Director of the Public Works Department of the Federated Malay States
- In office 1908-1914
- Preceded by: Francis St. George Caulfeild
- Succeeded by: R.O.N. Anderson

Personal details
- Born: 1858
- Died: 1941 (aged 83)
- Occupation: Engineer

= John Trump (engineer) =

British engineer in Malaya (1858–1941)

John Trump (1858 – 1941) was a British engineer in British Malaya from 1878 to 1914, and served as head of the Public Works Department of the Federated Malay States.

== Career ==
John Trump began his career in 1878, aged 20, when he joined the Ceylon Public Works Department where he remained for five years.

In 1883, Trump went to Perak as officer commanding the 2nd Division of the Ceylon Pioneers. In 1886, he was appointed District Engineer of Kinta, was later promoted to Deputy State Engineer, and in 1901 was appointed to the substantive position of State Engineer.

In 1904, Trump was appointed as Acting Director of Public Works for the Federated Malay States, and in 1908 was promoted to head the department as Director.
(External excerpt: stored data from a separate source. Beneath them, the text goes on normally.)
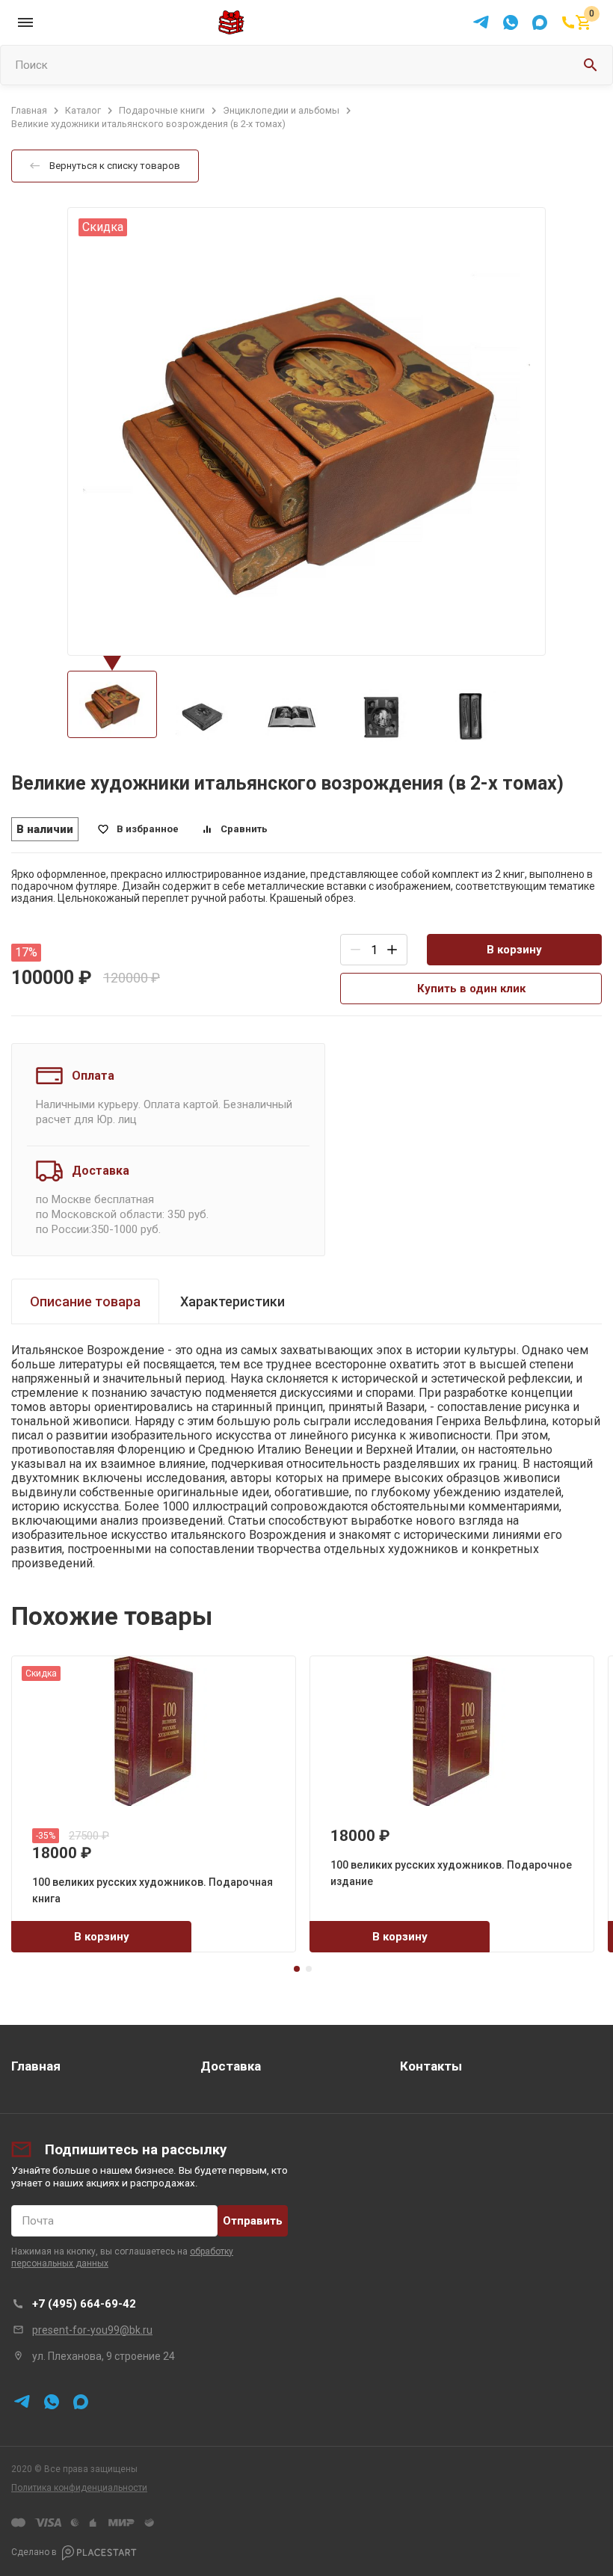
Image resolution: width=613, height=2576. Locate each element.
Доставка (230, 2066)
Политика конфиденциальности (79, 2488)
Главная (36, 2066)
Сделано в (34, 2552)
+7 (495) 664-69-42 (84, 2304)
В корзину (514, 949)
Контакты (431, 2066)
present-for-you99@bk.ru (92, 2330)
One of his achievements was working on the completion of the 21-mile long Krian Irrigation Canal in Perak which cost $1.6 million. In his final report as Director in 1914, he confirmed that $10.4 million had been spent on public works in the Federated Malay States in the preceding year, the highest expenditure being on expansion of the road network.

In 1914, he retired to England and died in London in 1941.

== Honours ==
In 1914, he was awarded the Imperial Service Order.